Les traditions culinaire d'un pays sont le miroir de sa civilisation. Toutes les grandes 110ns disposent d'une longue histoire culinaire, et nous en sommes une qui a particulièrement parvenu à exporter ses goûts et ses saveurs au delà de nos frontières. Il est temps de doubler nos efforts pour que nous puissions faire connaître ce côté savoureux de notre civilisation, et de mettre en exergue ses particularités .
De par les sondages effectués en France, on réalise que la cuisine marocaine, en particulier le couscous, est généreusement bien placée parmi les plats préférés des Français. Quel serait le secret de cet envoûtement?

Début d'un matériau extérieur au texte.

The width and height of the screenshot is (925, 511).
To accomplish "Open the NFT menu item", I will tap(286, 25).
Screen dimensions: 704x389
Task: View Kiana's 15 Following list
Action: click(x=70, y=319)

Il faut dire que des efforts considérables sont fournis par les marocains à l'étranger pour promouvoir notre gastronomie, qui est très à la mode actuellement en France. Elle est classée en premier ou en deuxième rang, encore une fois grâce aux restaurateurs marocains qui font preuve de recherche et de communication auprès du public français. Ce dernier a adopté notre cuisine parce qu'il s'est senti diététiquement à l'aise dans la composition de nos recettes. Nous n'avons point de crème, et notre répertoire culinaire est truffé de plats qui assurent un bon équilibre alimentaire.Si l'on se donne la peine de faire un tour d'horizon de notre gastronomie, ses bienfaits sont évidents. Le méchoui, accompagné d'une ou deux salades assaisonnées de l'huile d'olive est une cure joviale pour notre appétit. La cuisson à la vapeur est un autre point fort de nos gestes culinaires qui semblent faire rage auprès des gourmets.
Vous en êtes à votre troisième livre culinaire, «Cuisine du Maroc» qui vient de sortir sur le marché marocain. Est ce que cela veut dire que vous trouvez toujours quelque chose à écrire sur la richesse de la gastronomie marocaine?
L'art culinaire est une question d'amour et de patience. Et on a beau faire des découvertes, le travail sur le terrain, avec de femmes âgées, me permet toujours de dénicher le petit plus. Mon dernier livre «Cuisine du Maroc» fait désormais parti de la collection des cuisines du monde aux éditions du Pacifique. Distribué aux U.S.A., en Asie, en Europe et en Afrique, cet ouvrage ne comporte pas uniquement que des recettes (65 plats) mais également des textes et de magnifiques photos.